The coming of age of cognitive computing and data science
By : Amit Meher
Senior Manager - Data Sciences
Industrial Conference of Data Mining (ICDM) and International Conference of Machine Learning and Data Mining (MLDM) are two established conferences in the field of Data Mining and Machine Learning. The conference proceedings are published by Springer, one of the most reputed international publishing houses.
While ICDM is more inclined towards application of data mining and machine learning to solve real world business problems, MLDM attracts researchers from both Industries and academia for discussions on theoretical and practical data science. This year, both the conferences were co-located at Newark, New Jersey and Flytxt presented a research paper at each of these conferences.
Industrial Conference of Data Mining (ICDM)
A handful of the papers presented in ICDM were pertinent to industrial applications in domains like retail, transportation, semiconductor and healthcare. Natural Language Processing, Association Rule Mining, Multivariate Time Series Analysis, Large Scale Classification, Sub graph Pattern Mining were key themes of presentations at this year’s conference.
Paper presentation at ICDM 2017
The paper titled “Towards a Large Scale Practical Churn Model in Prepaid Mobile Markets” presented at ICDM focuses on building a scalable prediction model to predict subscribers who are likely to churn in the near future. Here churn refers to the revenue churn (or inactivity based churn) where a subscriber stops consuming the network services (voice, data, SMS) for a period of 15 consecutive days. It emphasises practical aspects of model development such as data extraction, feature engineering, dimensionality reduction, model evaluation, distributed training and prediction and demonstrates an end to end modelling considering a real world dataset of 5 million active subscribers form a renowned Asian CSP.
Apart from these, the paper also provides insights on how the model output (in the form of actionable lift chart) can help marketers in designing appropriate retention campaigns. At the end, it touches upon the productionalisation aspects of the model where model can run seamlessly as an end-to-end workflow in the production environment. The paper can be read here.

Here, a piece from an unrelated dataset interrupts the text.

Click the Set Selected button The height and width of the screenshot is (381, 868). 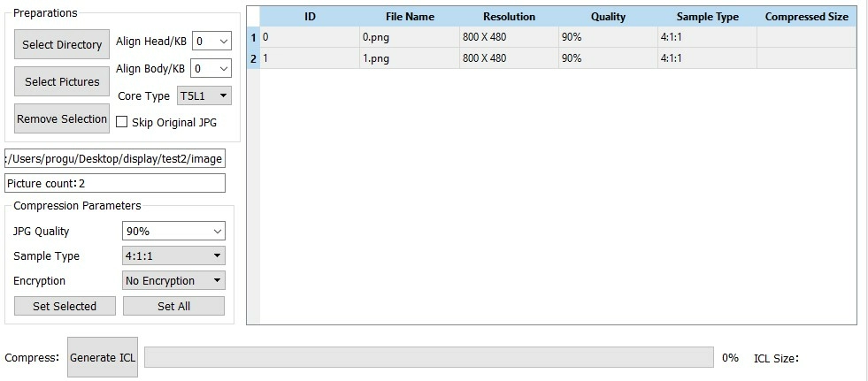coord(65,306)
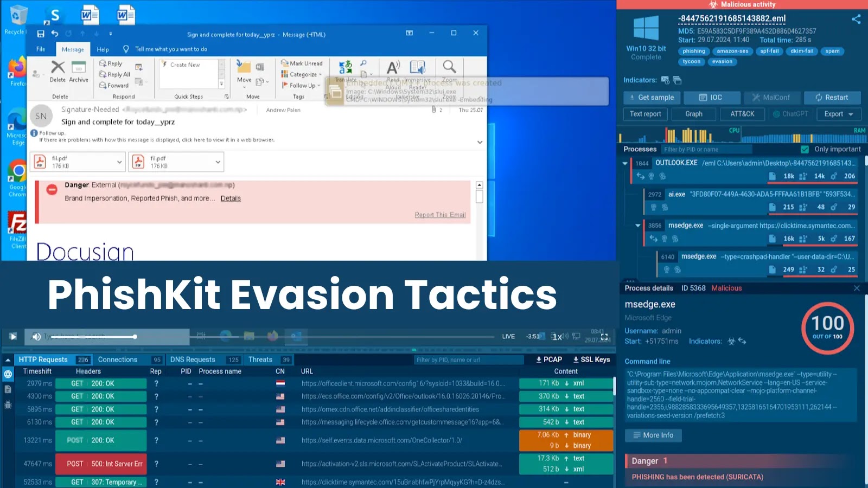Click the Zoom magnifier in Outlook ribbon
This screenshot has height=488, width=868.
pyautogui.click(x=449, y=67)
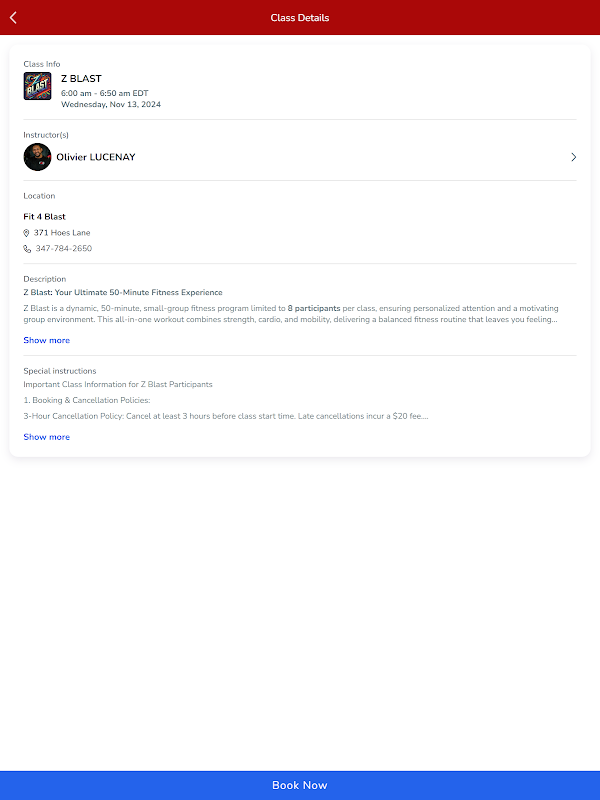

AI: Deep Learning and Cognitive Computing to be the way forward?
One of the key highlights of the conference was an open discussion where we discussed and brainstormed about the current and future scope of AI and how “Deep Learning” and “Cognitive Computing” are going to shape up our future. It was interesting to know from the practitioners about their general skepticism towards deep learning a couple of decades back, when data was scant even to train a simple feed forward neural network. However now deep learning has transformed the landscape of analytics with abundance of data and sophistication of techniques available to train data for solving even the most complex problems.
One of the core issues of deep learning – “interpretability” was given much attention during the discussion. Other issues like need for large training set, longer training time, and actionability-vs-accuracy trade off were also highlighted. Apart of these, few open ended questions were also debated upon as follows:
- Will AI be ever have the motivation as human being have?
- Will AI ever ask relevant questions it does not know answer to?
- Will AI help in hypothesis generation rather than hypothesis validation based on a given context?
MLDM 2017
Unlike ICDM, MLDM was a bit more theoretical in nature along with a few industry use cases utilising machine learning techniques. Some of the key themes of this conference were optimisation in large scale machine learning, deep learning in computer vision, anomaly detection and sequential pattern mining.
Paper presentation at MLDM 2017
The paper titled ‘High Accuracy Predictive Modelling for Customer Churn Prediction in Telecom Industry’ was presented at MLDM. This paper was an extension of the first paper where efficacy of applying deep learning techniques on telecom dataset was analysed with respect to other standard linear and nonlinear machine learning techniques. The paper can be read here. Read more about this paper here.
An Interesting guest lecture at MLDM
On the Computer Vision front, there was an interesting talk by Professor Petia Radeva from the University of Barcelona, who discussed how nutritional habits (food intake behaviour) of users can be learned automatically via a deep learning framework, which could be helpful in efficient monitoring of medical conditions such as diabetes, obesity etc. A novel and fast approach based on Convolution Neural Network (CNN) was proposed for detecting and recognising food in conventional (pictures taken manually by mobile phones and other cameras) as well as egocentric images (pictures taken automatically by a wearable camera).
Professor Petia discussed about a novel food-related objects localisation algorithm, which can classify an image into food type or non-food type category, and discover bounding boxes containing generic food in a single image. She also discussed about a food recognition algorithm which can learn to recognise the type of food present in an image.
Interaction with practitioners and professors
It was an enriching experience when we got a chance to meet people from industry bigwigs like Intel, General Motors, and VMWare and to know about problems they are trying to solve using data science. It was also great to meet professors from reputed universities like the National University of Singapore and Indiana University of Pennsylvania and know their research areas.
Overall, it was a great learning experience.